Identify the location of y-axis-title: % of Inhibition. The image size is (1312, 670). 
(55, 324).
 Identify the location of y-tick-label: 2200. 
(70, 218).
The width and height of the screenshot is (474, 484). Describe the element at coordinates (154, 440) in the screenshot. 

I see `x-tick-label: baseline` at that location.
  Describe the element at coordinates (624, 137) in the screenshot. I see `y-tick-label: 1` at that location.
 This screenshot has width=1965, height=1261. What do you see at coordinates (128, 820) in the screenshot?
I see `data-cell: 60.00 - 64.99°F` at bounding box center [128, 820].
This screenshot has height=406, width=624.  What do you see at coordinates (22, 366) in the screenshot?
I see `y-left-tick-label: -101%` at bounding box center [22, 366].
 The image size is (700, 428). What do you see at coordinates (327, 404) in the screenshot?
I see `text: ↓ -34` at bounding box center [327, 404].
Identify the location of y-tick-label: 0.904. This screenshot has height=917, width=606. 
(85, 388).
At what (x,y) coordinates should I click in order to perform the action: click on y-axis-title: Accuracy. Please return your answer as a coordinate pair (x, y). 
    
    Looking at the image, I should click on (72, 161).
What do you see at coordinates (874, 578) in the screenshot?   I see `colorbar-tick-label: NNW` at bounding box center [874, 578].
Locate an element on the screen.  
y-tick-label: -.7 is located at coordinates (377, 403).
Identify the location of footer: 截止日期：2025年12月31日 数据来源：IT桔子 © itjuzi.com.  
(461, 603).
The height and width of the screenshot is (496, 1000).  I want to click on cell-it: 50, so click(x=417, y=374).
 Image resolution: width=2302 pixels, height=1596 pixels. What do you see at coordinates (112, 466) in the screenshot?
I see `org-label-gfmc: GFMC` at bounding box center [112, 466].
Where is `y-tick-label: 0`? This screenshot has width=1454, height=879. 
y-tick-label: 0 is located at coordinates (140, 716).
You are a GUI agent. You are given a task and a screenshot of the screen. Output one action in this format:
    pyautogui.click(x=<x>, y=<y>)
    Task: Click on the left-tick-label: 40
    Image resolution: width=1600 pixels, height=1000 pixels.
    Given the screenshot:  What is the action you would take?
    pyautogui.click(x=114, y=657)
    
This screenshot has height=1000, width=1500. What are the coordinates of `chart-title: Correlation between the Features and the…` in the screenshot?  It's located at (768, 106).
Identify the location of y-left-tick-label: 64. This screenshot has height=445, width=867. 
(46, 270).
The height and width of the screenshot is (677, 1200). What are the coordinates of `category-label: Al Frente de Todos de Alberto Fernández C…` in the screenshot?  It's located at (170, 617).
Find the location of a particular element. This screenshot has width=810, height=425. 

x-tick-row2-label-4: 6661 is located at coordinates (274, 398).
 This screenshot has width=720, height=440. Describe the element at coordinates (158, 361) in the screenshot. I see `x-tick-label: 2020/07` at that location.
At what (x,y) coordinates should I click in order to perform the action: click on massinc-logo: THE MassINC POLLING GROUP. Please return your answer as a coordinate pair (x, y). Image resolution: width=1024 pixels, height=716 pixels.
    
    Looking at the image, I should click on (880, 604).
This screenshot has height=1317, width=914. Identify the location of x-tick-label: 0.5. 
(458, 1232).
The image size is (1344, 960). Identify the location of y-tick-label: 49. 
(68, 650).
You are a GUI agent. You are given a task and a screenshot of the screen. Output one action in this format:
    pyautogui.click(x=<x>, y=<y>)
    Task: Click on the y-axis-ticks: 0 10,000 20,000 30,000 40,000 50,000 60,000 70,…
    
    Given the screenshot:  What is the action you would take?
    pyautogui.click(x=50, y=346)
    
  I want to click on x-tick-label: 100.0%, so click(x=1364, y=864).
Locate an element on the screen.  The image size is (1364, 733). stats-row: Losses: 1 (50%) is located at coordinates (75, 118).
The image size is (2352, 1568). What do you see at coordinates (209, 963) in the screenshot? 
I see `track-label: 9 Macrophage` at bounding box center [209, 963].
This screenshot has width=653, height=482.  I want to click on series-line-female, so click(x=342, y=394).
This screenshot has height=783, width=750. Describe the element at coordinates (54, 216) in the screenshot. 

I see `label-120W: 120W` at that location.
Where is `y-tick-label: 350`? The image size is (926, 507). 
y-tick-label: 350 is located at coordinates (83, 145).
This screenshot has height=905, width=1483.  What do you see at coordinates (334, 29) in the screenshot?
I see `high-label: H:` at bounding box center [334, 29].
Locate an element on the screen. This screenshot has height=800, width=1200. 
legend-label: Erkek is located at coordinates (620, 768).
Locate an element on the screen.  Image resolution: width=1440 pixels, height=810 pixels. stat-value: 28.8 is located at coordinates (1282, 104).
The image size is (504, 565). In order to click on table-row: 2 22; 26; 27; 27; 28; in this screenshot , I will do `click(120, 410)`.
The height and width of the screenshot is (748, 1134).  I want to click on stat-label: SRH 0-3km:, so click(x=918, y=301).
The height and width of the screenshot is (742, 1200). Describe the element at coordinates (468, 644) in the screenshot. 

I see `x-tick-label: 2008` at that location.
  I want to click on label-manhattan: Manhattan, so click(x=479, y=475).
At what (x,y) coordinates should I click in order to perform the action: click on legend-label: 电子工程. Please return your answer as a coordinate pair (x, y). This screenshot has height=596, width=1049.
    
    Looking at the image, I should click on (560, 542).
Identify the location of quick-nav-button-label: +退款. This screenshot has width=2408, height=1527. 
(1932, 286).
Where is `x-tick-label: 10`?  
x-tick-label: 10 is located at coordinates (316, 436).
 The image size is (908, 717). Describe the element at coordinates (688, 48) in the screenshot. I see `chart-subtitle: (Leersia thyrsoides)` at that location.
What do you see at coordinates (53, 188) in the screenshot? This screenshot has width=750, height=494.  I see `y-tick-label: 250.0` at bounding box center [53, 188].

• [TASK DIRECTIONS]: Reproduce the data above verbatim, from the first line through the last.

• [FINISHED EXERCISE]:
Identify the location of y-axis-title: % of Inhibition. The image size is (1312, 670). 
(55, 324).
 Identify the location of y-tick-label: 2200. 
(70, 218).
The width and height of the screenshot is (474, 484). Describe the element at coordinates (154, 440) in the screenshot. 

I see `x-tick-label: baseline` at that location.
  Describe the element at coordinates (624, 137) in the screenshot. I see `y-tick-label: 1` at that location.
 This screenshot has width=1965, height=1261. What do you see at coordinates (128, 820) in the screenshot?
I see `data-cell: 60.00 - 64.99°F` at bounding box center [128, 820].
This screenshot has height=406, width=624.  What do you see at coordinates (22, 366) in the screenshot?
I see `y-left-tick-label: -101%` at bounding box center [22, 366].
 The image size is (700, 428). What do you see at coordinates (327, 404) in the screenshot?
I see `text: ↓ -34` at bounding box center [327, 404].
Identify the location of y-tick-label: 0.904. This screenshot has height=917, width=606. 
(85, 388).
At what (x,y) coordinates should I click in order to perform the action: click on y-axis-title: Accuracy. Please return your answer as a coordinate pair (x, y). 
    
    Looking at the image, I should click on (72, 161).
What do you see at coordinates (874, 578) in the screenshot?   I see `colorbar-tick-label: NNW` at bounding box center [874, 578].
Locate an element on the screen.  
y-tick-label: -.7 is located at coordinates (377, 403).
Identify the location of footer: 截止日期：2025年12月31日 数据来源：IT桔子 © itjuzi.com.  
(461, 603).
The height and width of the screenshot is (496, 1000).  I want to click on cell-it: 50, so click(x=417, y=374).
 Image resolution: width=2302 pixels, height=1596 pixels. What do you see at coordinates (112, 466) in the screenshot?
I see `org-label-gfmc: GFMC` at bounding box center [112, 466].
Where is `y-tick-label: 0`? This screenshot has width=1454, height=879. 
y-tick-label: 0 is located at coordinates (140, 716).
You are a GUI agent. You are given a task and a screenshot of the screen. Output one action in this format:
    pyautogui.click(x=<x>, y=<y>)
    Task: Click on the left-tick-label: 40
    Image resolution: width=1600 pixels, height=1000 pixels.
    Given the screenshot:  What is the action you would take?
    pyautogui.click(x=114, y=657)
    
This screenshot has height=1000, width=1500. What are the coordinates of `chart-title: Correlation between the Features and the…` in the screenshot?  It's located at (768, 106).
Identify the location of y-left-tick-label: 64. This screenshot has height=445, width=867. 
(46, 270).
The height and width of the screenshot is (677, 1200). What are the coordinates of `category-label: Al Frente de Todos de Alberto Fernández C…` in the screenshot?  It's located at (170, 617).
Find the location of a particular element. This screenshot has width=810, height=425. 

x-tick-row2-label-4: 6661 is located at coordinates (274, 398).
 This screenshot has width=720, height=440. Describe the element at coordinates (158, 361) in the screenshot. I see `x-tick-label: 2020/07` at that location.
At what (x,y) coordinates should I click in order to perform the action: click on massinc-logo: THE MassINC POLLING GROUP. Please return your answer as a coordinate pair (x, y). Image resolution: width=1024 pixels, height=716 pixels.
    
    Looking at the image, I should click on (880, 604).
This screenshot has height=1317, width=914. Identify the location of x-tick-label: 0.5. 
(458, 1232).
The image size is (1344, 960). Identify the location of y-tick-label: 49. 
(68, 650).
You are a GUI agent. You are given a task and a screenshot of the screen. Output one action in this format:
    pyautogui.click(x=<x>, y=<y>)
    Task: Click on the y-axis-ticks: 0 10,000 20,000 30,000 40,000 50,000 60,000 70,…
    
    Given the screenshot:  What is the action you would take?
    pyautogui.click(x=50, y=346)
    
  I want to click on x-tick-label: 100.0%, so click(x=1364, y=864).
Locate an element on the screen.  The image size is (1364, 733). stats-row: Losses: 1 (50%) is located at coordinates (75, 118).
The image size is (2352, 1568). What do you see at coordinates (209, 963) in the screenshot? 
I see `track-label: 9 Macrophage` at bounding box center [209, 963].
This screenshot has width=653, height=482.  I want to click on series-line-female, so click(x=342, y=394).
This screenshot has height=783, width=750. Describe the element at coordinates (54, 216) in the screenshot. 

I see `label-120W: 120W` at that location.
Where is `y-tick-label: 350`? The image size is (926, 507). 
y-tick-label: 350 is located at coordinates (83, 145).
This screenshot has height=905, width=1483.  What do you see at coordinates (334, 29) in the screenshot?
I see `high-label: H:` at bounding box center [334, 29].
Locate an element on the screen. This screenshot has height=800, width=1200. 
legend-label: Erkek is located at coordinates (620, 768).
Locate an element on the screen.  Image resolution: width=1440 pixels, height=810 pixels. stat-value: 28.8 is located at coordinates (1282, 104).
The image size is (504, 565). In order to click on table-row: 2 22; 26; 27; 27; 28; in this screenshot , I will do `click(120, 410)`.
The height and width of the screenshot is (748, 1134).  I want to click on stat-label: SRH 0-3km:, so click(x=918, y=301).
The height and width of the screenshot is (742, 1200). Describe the element at coordinates (468, 644) in the screenshot. 

I see `x-tick-label: 2008` at that location.
  I want to click on label-manhattan: Manhattan, so click(x=479, y=475).
At what (x,y) coordinates should I click in order to perform the action: click on legend-label: 电子工程. Please return your answer as a coordinate pair (x, y). This screenshot has height=596, width=1049.
    
    Looking at the image, I should click on (560, 542).
Identify the location of quick-nav-button-label: +退款. This screenshot has width=2408, height=1527. 
(1932, 286).
Where is `x-tick-label: 10`?  
x-tick-label: 10 is located at coordinates (316, 436).
 The image size is (908, 717). Describe the element at coordinates (688, 48) in the screenshot. I see `chart-subtitle: (Leersia thyrsoides)` at that location.
What do you see at coordinates (53, 188) in the screenshot? This screenshot has width=750, height=494.  I see `y-tick-label: 250.0` at bounding box center [53, 188].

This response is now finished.